Dataset excerpts:
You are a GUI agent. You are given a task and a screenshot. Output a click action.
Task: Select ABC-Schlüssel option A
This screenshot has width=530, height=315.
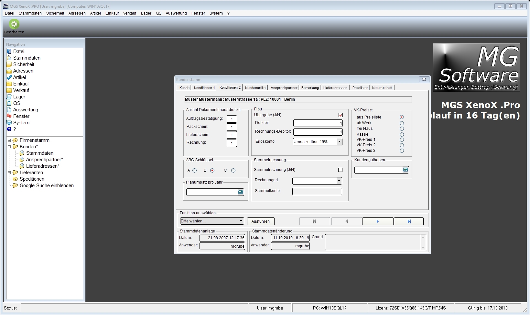194,171
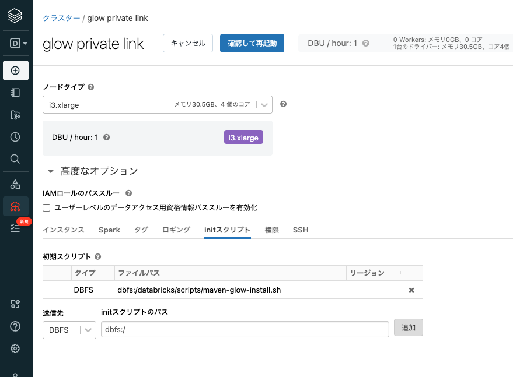
Task: Click the dbfs:/ init script path field
Action: click(x=245, y=329)
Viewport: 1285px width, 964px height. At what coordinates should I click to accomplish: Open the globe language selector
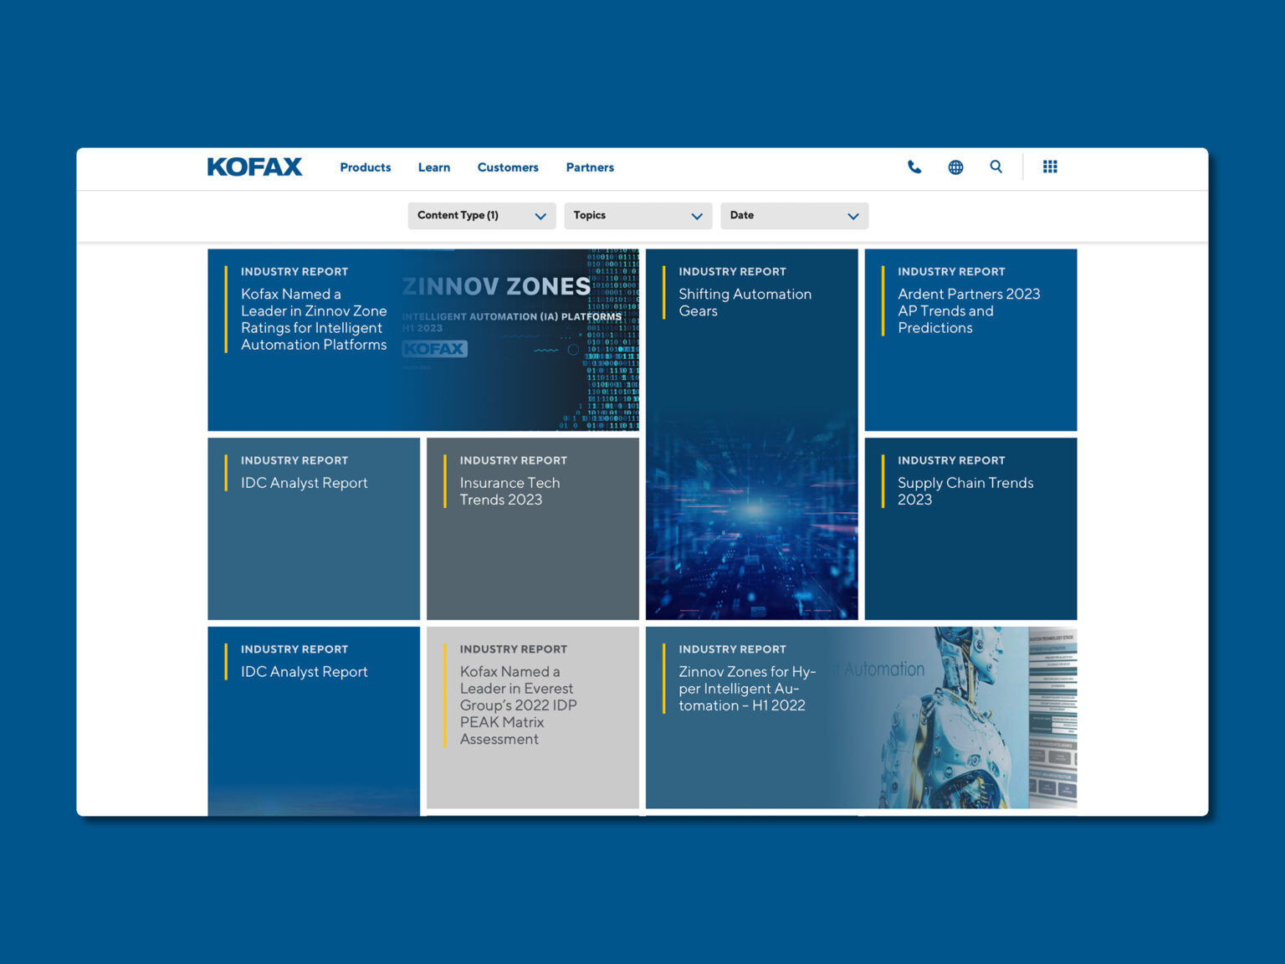point(955,167)
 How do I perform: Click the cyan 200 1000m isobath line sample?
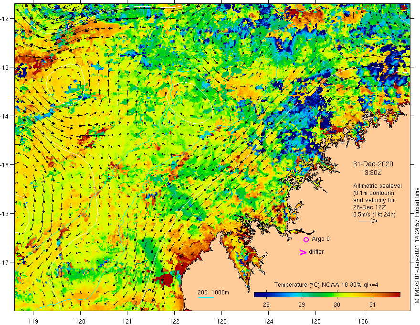[206, 297]
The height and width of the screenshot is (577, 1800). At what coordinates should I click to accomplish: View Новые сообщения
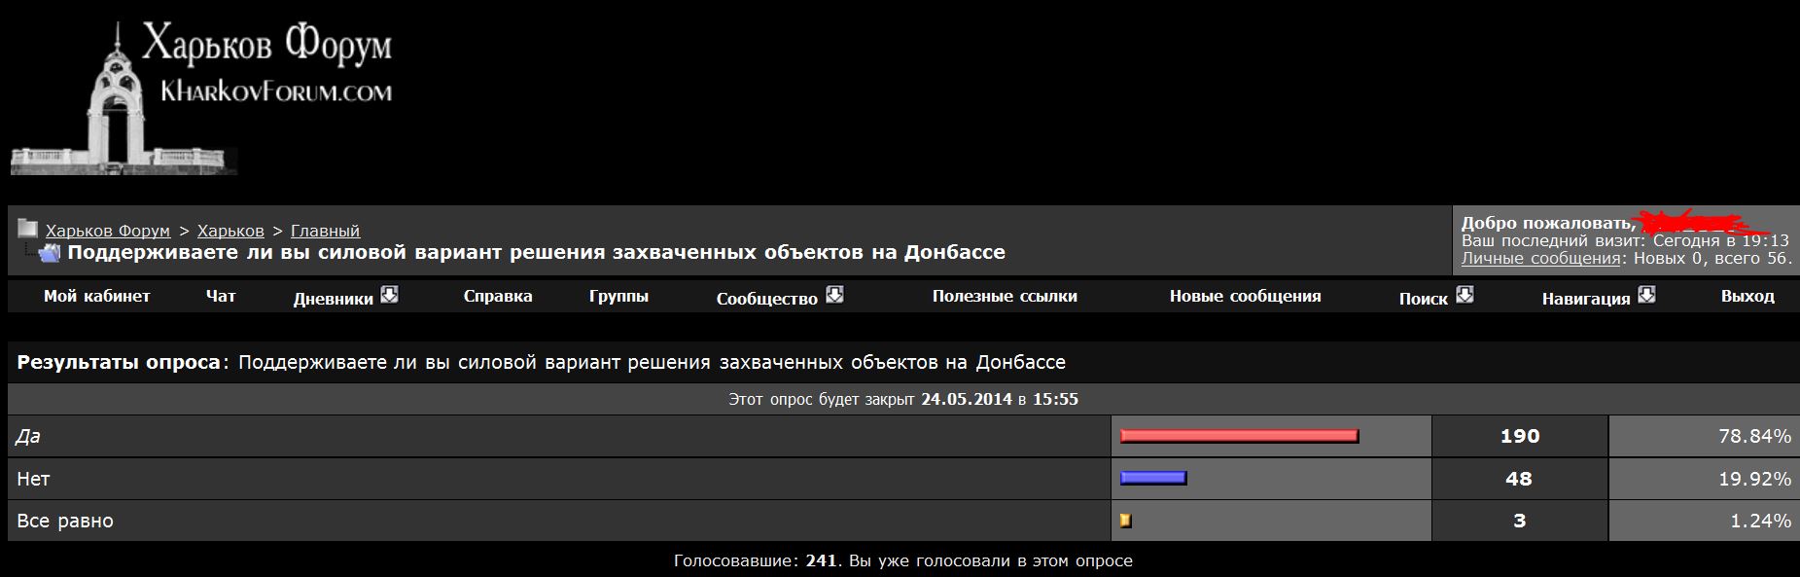pos(1245,297)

Task directions:
Could the material above be given again in full and exactly, with its pictures left out?

Task result:
You are a GUI agent. You are given a task and a screenshot. Output a click action.
Task: Select ABC-Schlüssel option A
This screenshot has width=530, height=315.
194,171
Task: Click the dbfs:/ init script path field
Action: click(x=245, y=329)
Viewport: 1285px width, 964px height. At what coordinates should I click to accomplish: Open the globe language selector
point(955,167)
 How do I perform: Click the cyan 200 1000m isobath line sample?
[206, 297]
The height and width of the screenshot is (577, 1800). At what coordinates should I click to accomplish: View Новые сообщения
pos(1245,297)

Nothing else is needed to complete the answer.